Entries supplied section start

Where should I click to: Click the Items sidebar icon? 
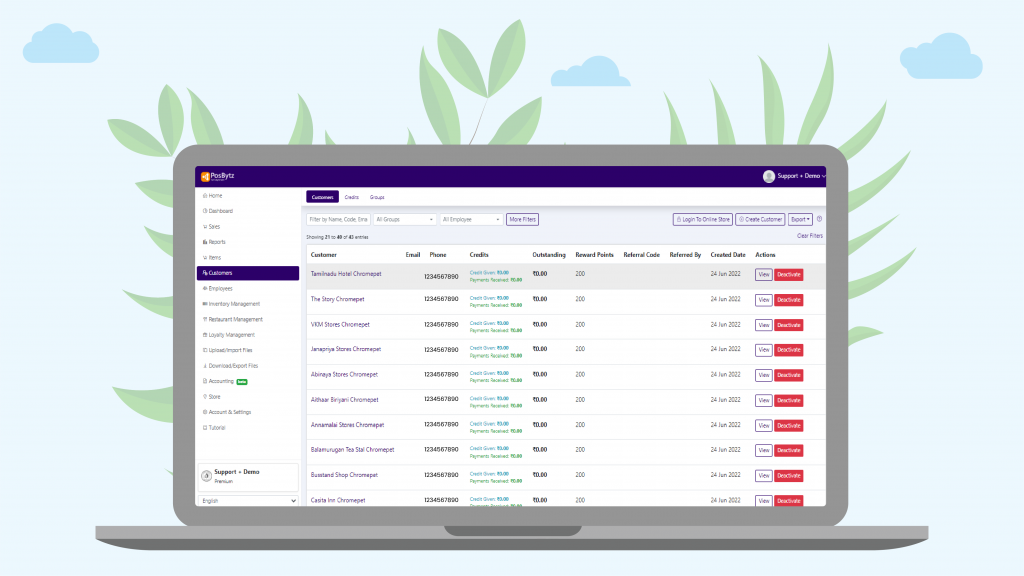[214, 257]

Entries supplied section end
Entries supplied section start

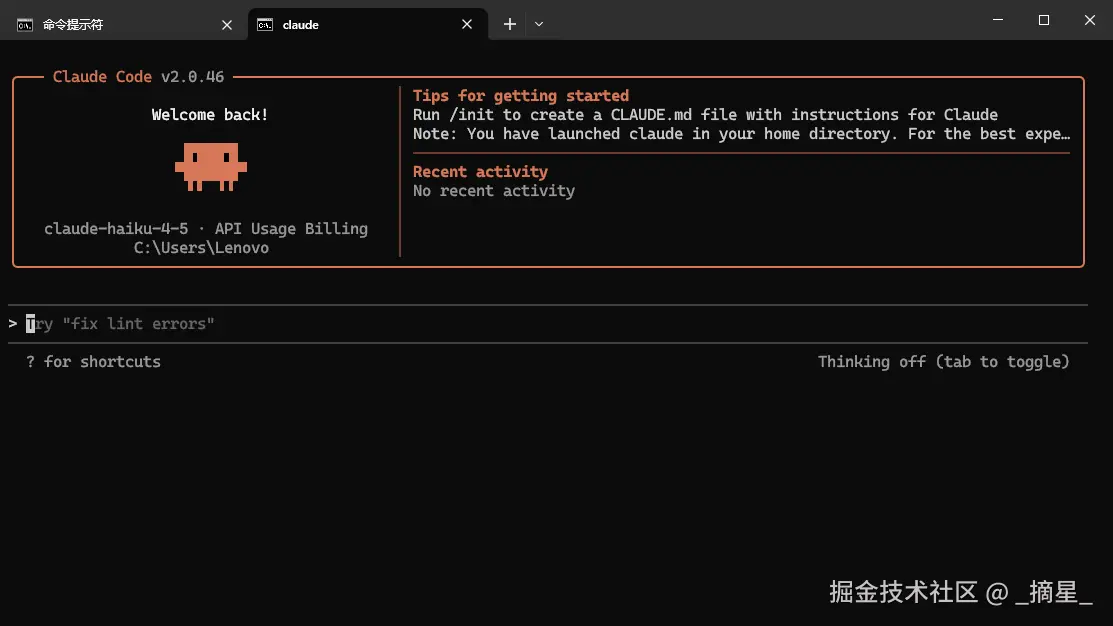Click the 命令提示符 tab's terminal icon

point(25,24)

Entries supplied section end
Entries supplied section start

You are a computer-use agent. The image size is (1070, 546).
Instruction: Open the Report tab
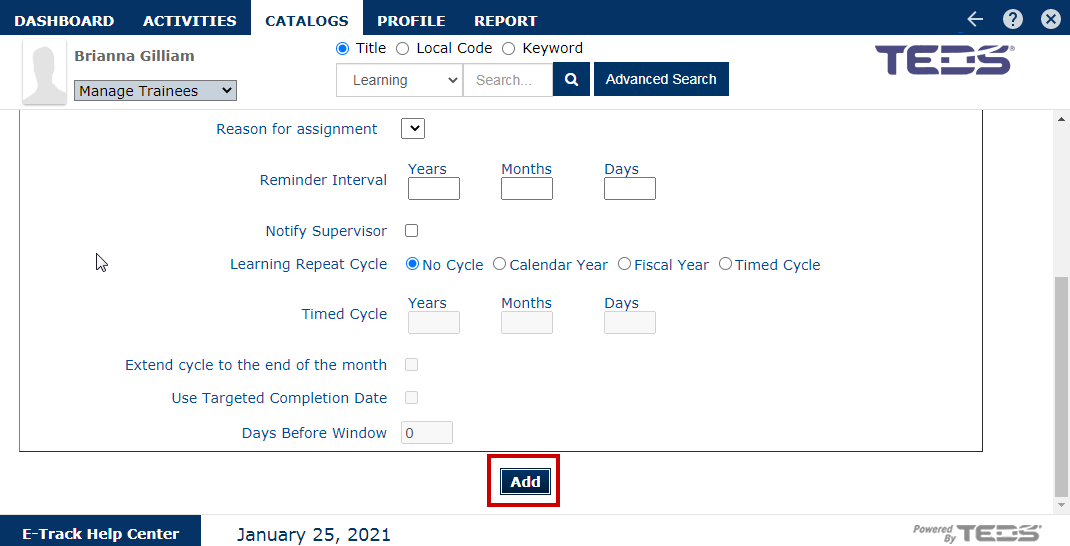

Entries supplied section end

*Work task*.
Print exactly the lines above from the one with "You are a computer-use" to the one with "Instruction: Open the Report tab", including both.

*Worked solution*.
You are a computer-use agent. The image size is (1070, 546).
Instruction: Open the Report tab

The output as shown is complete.